Low Pressure Fitness (LPF), also known as hypopressives, is a gentle, evidence-informed approach that supports pelvic floor and core function by reducing excess pressure within the abdomen. Using specific postures and guided breathing techniques, LPF helps activate the deep abdominal muscles and pelvic floor without straining, bearing down, or high-impact movement.
This method is especially beneficial for individuals experiencing pelvic floor symptoms such as prolapse, urinary leakage, pelvic pain, diastasis recti, or feelings of core weakness. By improving coordination between the diaphragm, abdominal wall, and pelvic floor, Low Pressure Fitness promotes better pressure management, improved postural support, and more efficient movement during daily activities and exercise.
LPF is low-impact, customizable, and appropriate for postpartum individuals, perimenopausal and postmenopausal patients, and those returning to exercise after injury or surgery. Sessions are guided by pelvic health-trained physical therapists to ensure safe technique, individualized progression, and meaningful, long-term results.
LPF Frequently Asked Questions:
- What can Low Pressure Fitness help with?
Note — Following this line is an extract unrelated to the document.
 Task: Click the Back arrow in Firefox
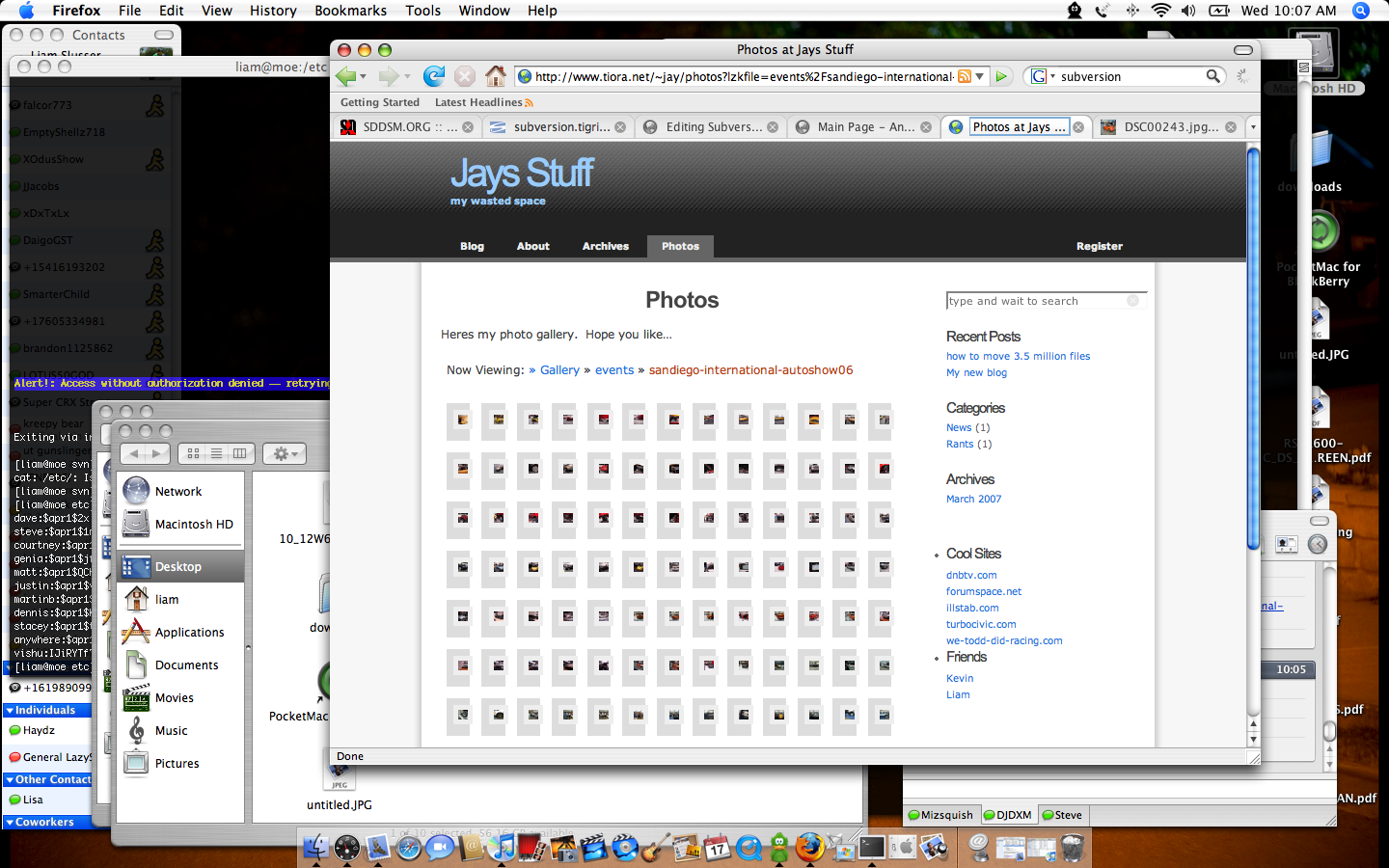345,76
LPF can be helpful if you’re dealing with things like prolapse, bladder leakage, diastasis recti, pelvic pain, or feeling weak or disconnected through your core. It’s often used as part of a bigger pelvic health plan, not a one-size-fits-all fix.
- Is this safe if I have prolapse?
Yes—when guided by a pelvic health physical therapist, LPF is designed to reduce downward pressure on the pelvic floor, which is why it’s often a great option for people with prolapse.
- Is this the same thing as doing Kegels?
Not exactly. LPF isn’t about squeezing or clenching. Instead, it focuses on breathing, posture, and coordination so your pelvic floor and core work together more naturally during movement and daily life.
- Do I have to hold my breath?
There are brief, gentle breath-hold phases, but they’re always coached carefully and adjusted to your comfort level. Nothing is forced, and modifications are always available.
- Is LPF right for everyone?
LPF isn’t appropriate for everyone. People who are currently pregnant, have uncontrolled high blood pressure, certain heart conditions, or some breathing disorders may need other options. Your therapist will walk through this with you to make sure it’s safe and appropriate.
- How is this different from regular core exercises?
Many traditional core exercises increase pressure inside the abdomen. LPF focuses on building support while reducing pressure—something that’s especially important if you’re managing pelvic floor symptoms.
- Can this help me get back to exercise?
Yes. LPF is often used as a stepping stone back to higher-level exercise by improving core control, pressure management, and confidence in your body.